NURR1 Downregulation Favors Osteoblastic Differentiation of MSCs

Abstract

Mesenchymal stem cells (MSCs) have been identified in human dental tissues. Dental pulp stem cells (DPSCs) were classified within MSC family, are multipotent, can be isolated from adult teeth, and have been shown to differentiate, under particular conditions, into various cell types including osteoblasts. In this work, we investigated how the differentiation process of DPSCs toward osteoblasts is controlled. Recent literature data attributed to the nuclear receptor related 1 (NURR1), a still unclarified role in osteoblast differentiation, while NURR1 is primarily involved in dopaminergic neuron differentiation and activity. Thus, in order to verify if NURR1 had a role in DPSC osteoblastic differentiation, we silenced it during all the processes and compared the expression of the main osteoblastic markers with control cultures. Our results showed that the inhibition of NURR1 significantly increased the expression of osteoblast markers collagen I and alkaline phosphatase. Further, in long time cultures, the mineral matrix deposition was strongly enhanced in NURR1-silenced cultures. These results suggest that NURR1 plays a key role in switching DPSC differentiation toward osteoblasts rather than neuronal or even other cell lines. In conclusion, DPSCs represent a source of osteoblast-like cells and downregulation of NURR1 strongly prompted their differentiation toward the osteoblastogenesis process.

Figure 1

Expression of GFAP and nestin during osteogenic differentiation of DPSCs. Immunoblots show the protein expression trend of GFAP and nestin in DPSCs cultivated in osteogenic conditions for 4, 8, and 12 days. Both proteins were expressed during the first phases of osteogenic differentiation (4–8 days), but their expression dramatically dropped after 8 days of culture. Data are presented as means ± SE of 3 independent donors. ^∗P < 0.01 compared to T0. Statistics: unpaired Student's t-test.

Figure 2

Effect of NURR1 short-interfering knockdown. (a) qPCR of DPSCs differentiated in osteogenic conditions and transfected with NURR1-specific siRNA (black bars) or scrambled sequences as control (white bars) showed the effective knockdown of NURR1 mRNA. A time course demonstrated that NURR1 expression remained downregulated along the culture.

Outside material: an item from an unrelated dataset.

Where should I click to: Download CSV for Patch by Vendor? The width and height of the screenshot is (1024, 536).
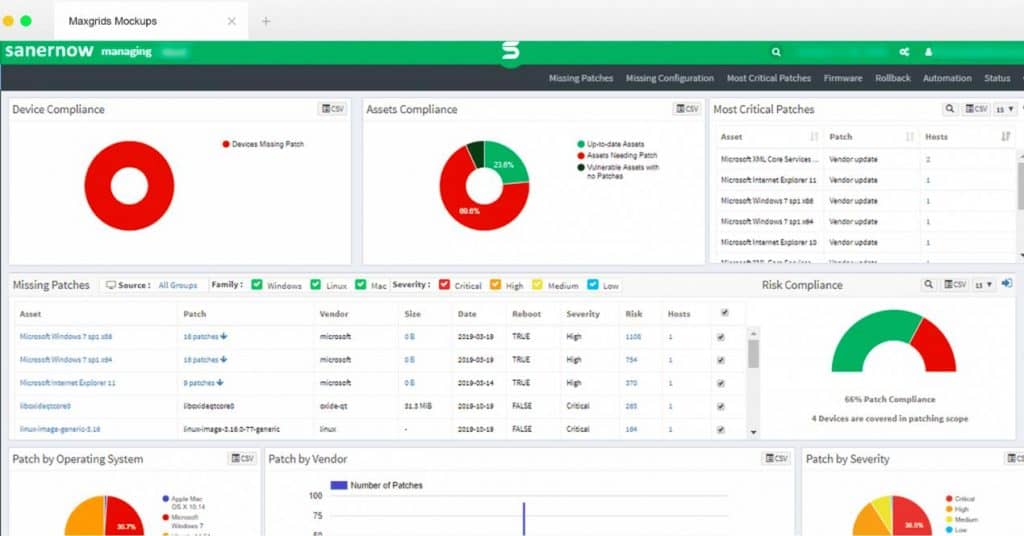(x=776, y=459)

Expression was normalized to GAPDH. ^∗P < 0.01 compared to CTR. (b) NURR1 mRNA downregulation was confirmed and validated by Western blotting indicating that NURR1 protein was knocked down. Each graph represents means ± SE of 3 independent donors. ^∗P < 0.01 compared to CTR. Student's 𝑡-test was used for single comparison.

Figure 3

Effect of NURR1 downregulation on osteoblast markers. (a)-(b) qPCR performed on si-NURR1 or CTR cells showed that NURR1 downregulation significantly increased the expression of the two osteoblast markers ALP (8 days) (a) and Col1 (6–8 days) (b). Expression was normalized to GAPDH. ^∗P < 0.01 compared to CTR. (c) Immunoblotting confirmed that the expression of Col1 protein increased in NURR1 silenced cells relative to CTR cells (^∗P < 0.01). Each graph represents means ± SE of 3 independent donors. Statistics: unpaired Student's t-test.

Figure 4

Effect of NURR1 downregulation on ALP and mineralization. (a) ALP histochemical assay (purple staining) performed on DPSCs transfected with NURR1-specific siRNA or scrambled sequences and maintained in osteogenic conditions for 7 days. The graph represents the quantification of positive staining as percentage compared to CTR (^∗P < 0.01) and is representative for 3 independent donors. Data are presented as mean ± SEM. Student's 𝑡-test was used for single comparisons. (b) Mineral matrix deposition assayed by ARS (red staining) in siNURR1 and CTR cells after 21 days in osteogenic conditions. The graph shows the OD quantification of extracted dye from stained cell layers as percentage compared to CTR (^∗P < 0.001) and is representative for 3 independent donors. Data are presented as mean ± SEM. Student's 𝑡-test was used for single comparisons.